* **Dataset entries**
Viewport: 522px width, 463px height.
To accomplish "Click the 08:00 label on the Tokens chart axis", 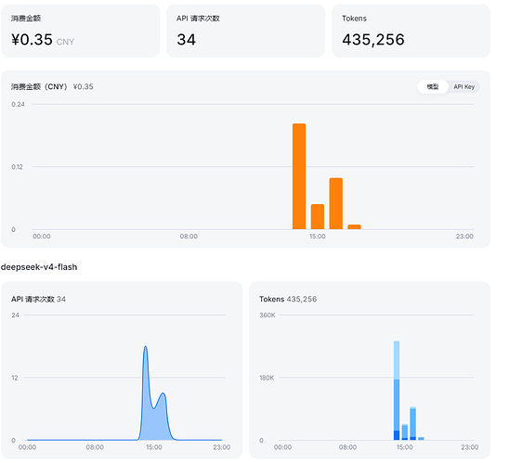I will point(347,447).
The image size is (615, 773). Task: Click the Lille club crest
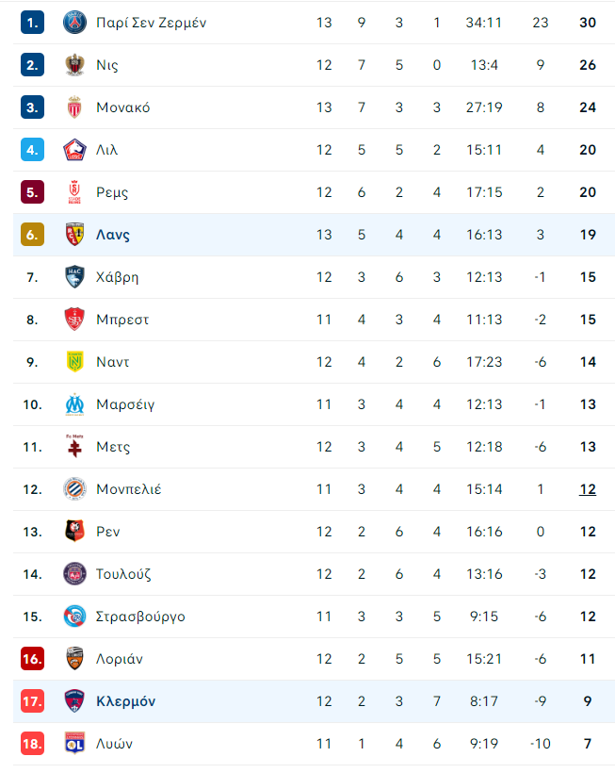[x=74, y=150]
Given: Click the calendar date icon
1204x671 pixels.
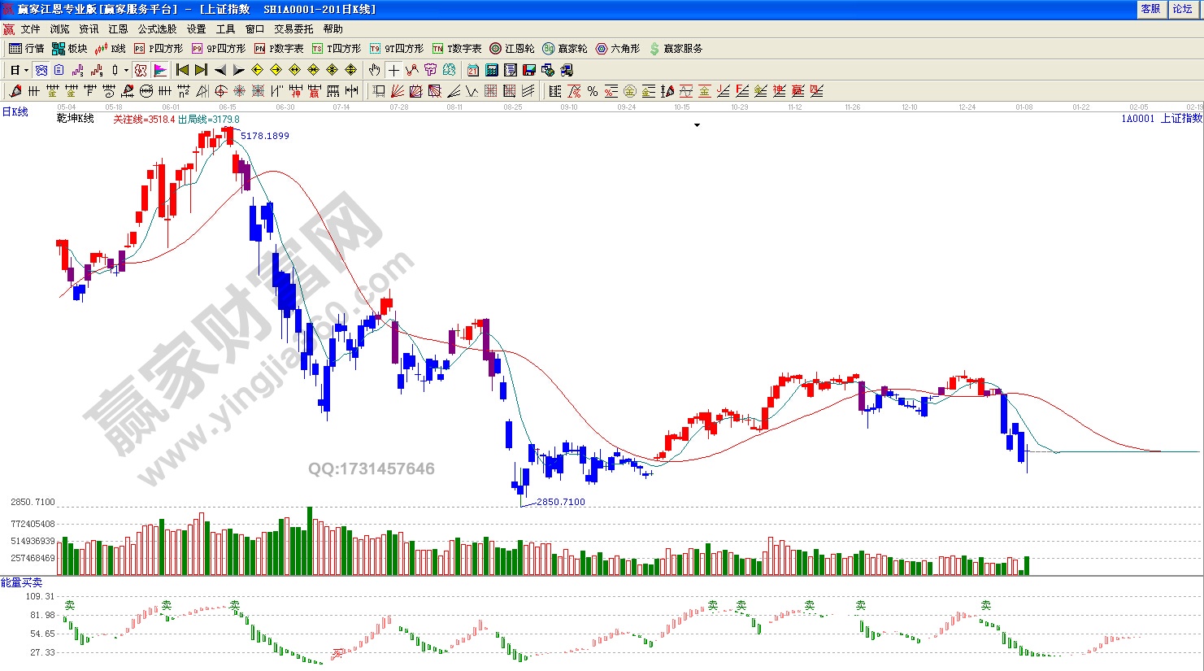Looking at the screenshot, I should 473,70.
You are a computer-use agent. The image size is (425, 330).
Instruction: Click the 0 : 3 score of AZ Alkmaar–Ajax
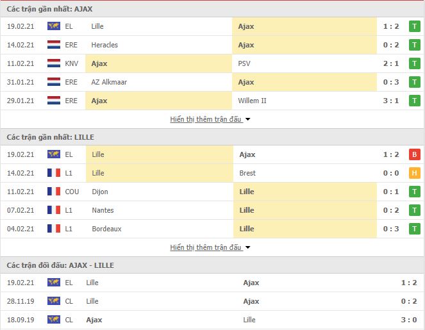pyautogui.click(x=391, y=82)
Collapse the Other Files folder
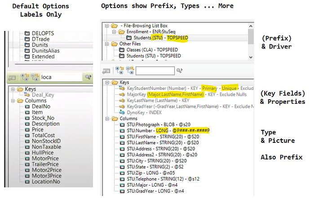This screenshot has height=199, width=310. pyautogui.click(x=106, y=44)
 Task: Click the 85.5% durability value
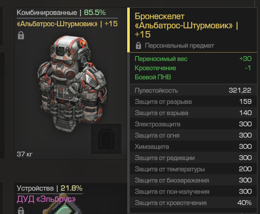coord(95,13)
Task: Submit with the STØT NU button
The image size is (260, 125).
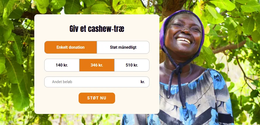Action: point(97,98)
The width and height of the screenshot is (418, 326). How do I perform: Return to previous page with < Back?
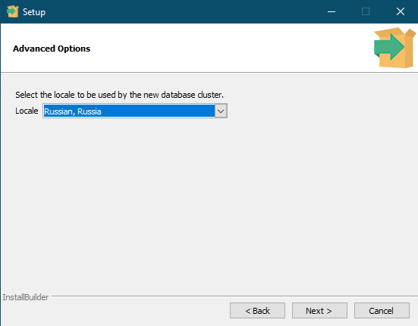pyautogui.click(x=257, y=311)
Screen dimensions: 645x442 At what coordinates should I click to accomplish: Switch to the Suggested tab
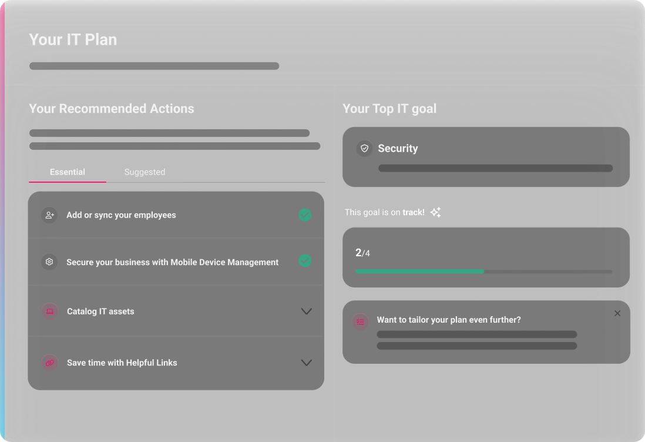point(145,172)
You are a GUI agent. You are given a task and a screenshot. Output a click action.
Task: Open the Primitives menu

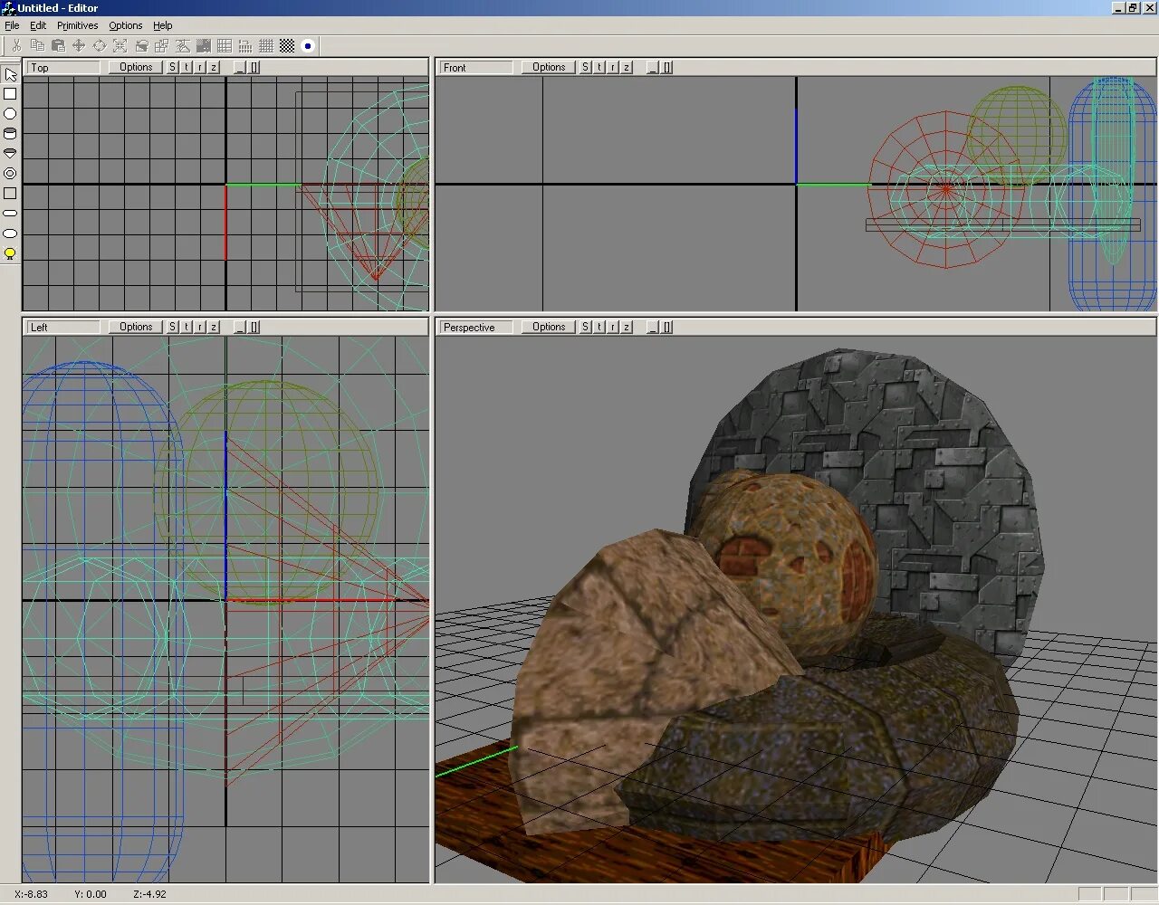(x=76, y=25)
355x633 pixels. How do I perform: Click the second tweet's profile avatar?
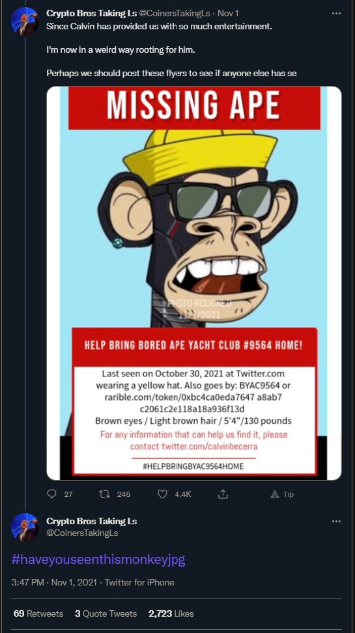[25, 528]
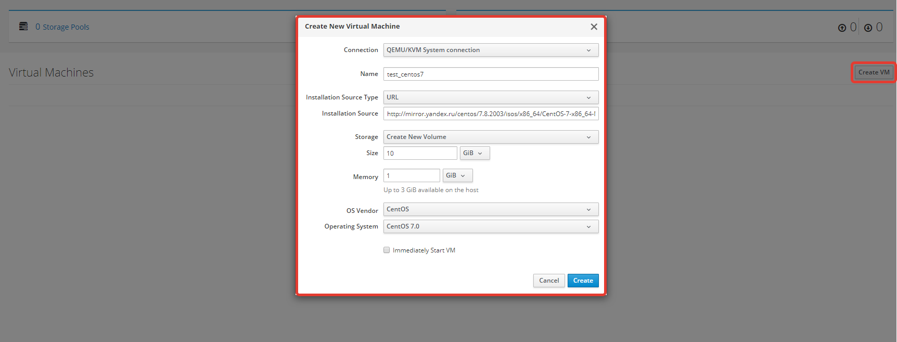
Task: Enable the Immediately Start VM checkbox
Action: (387, 250)
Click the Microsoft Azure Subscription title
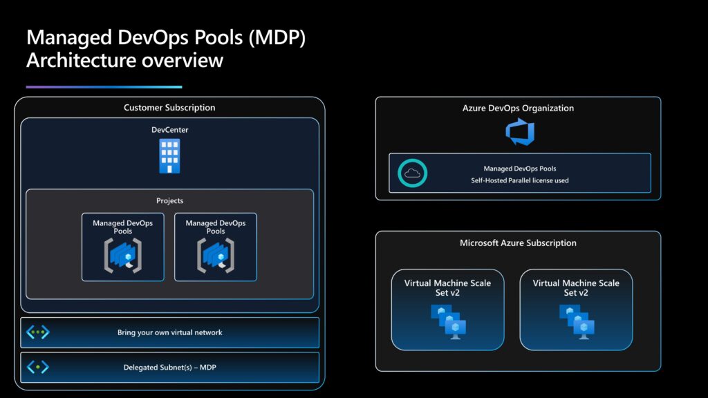 click(x=518, y=243)
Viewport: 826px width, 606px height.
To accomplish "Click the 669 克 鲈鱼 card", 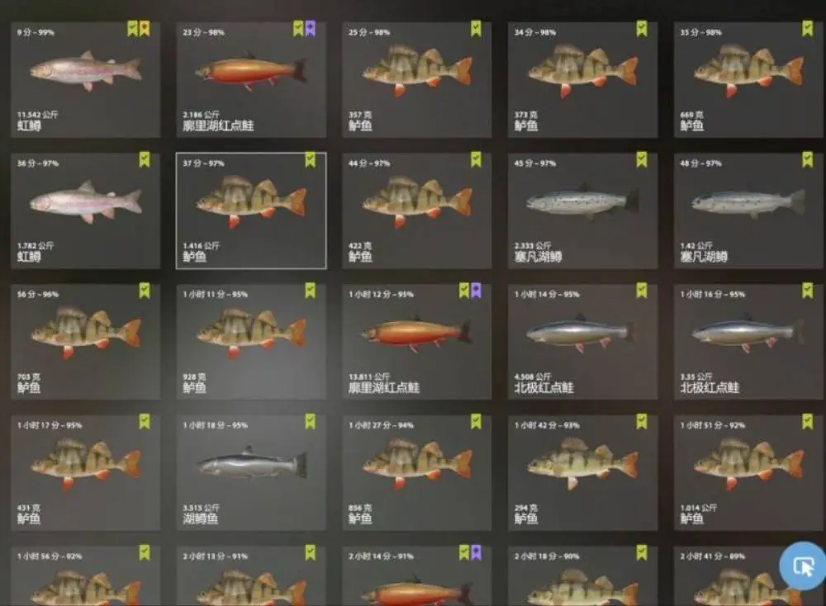I will (x=748, y=79).
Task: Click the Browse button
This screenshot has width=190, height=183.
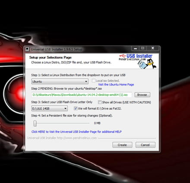Action: [142, 95]
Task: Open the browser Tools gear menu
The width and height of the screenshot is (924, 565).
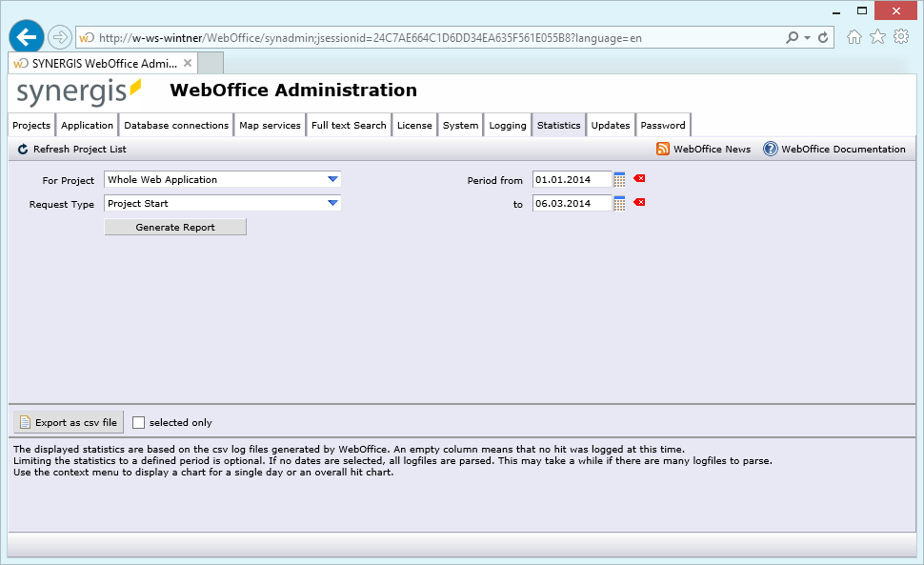Action: tap(900, 36)
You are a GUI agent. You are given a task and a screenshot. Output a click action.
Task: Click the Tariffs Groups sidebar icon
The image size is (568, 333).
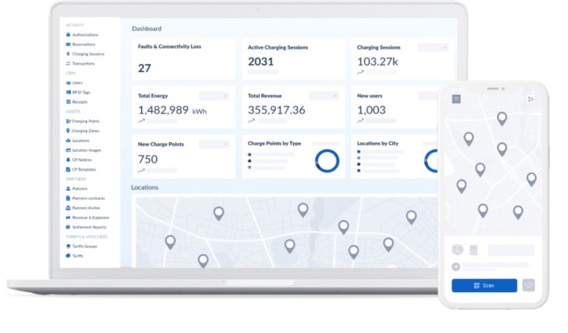tap(68, 246)
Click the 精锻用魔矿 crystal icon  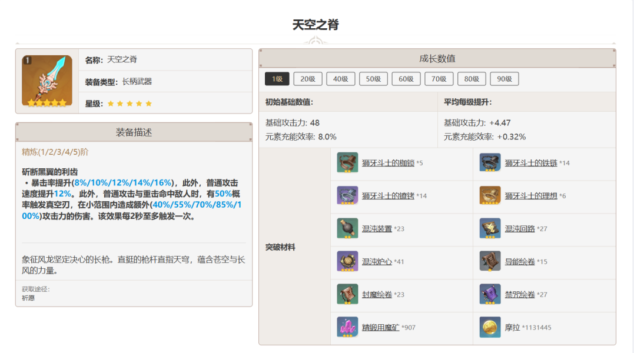tap(347, 327)
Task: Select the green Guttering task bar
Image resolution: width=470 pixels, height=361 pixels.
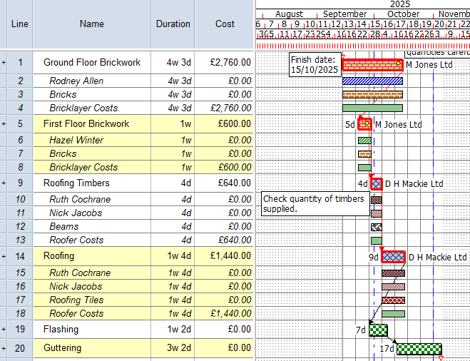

* **Task brief**
Every line in the records that holds the word "button" should be copied into the answer.

* **Response area**
Task: Submit with the STØT NU button
Task: Click the Browse button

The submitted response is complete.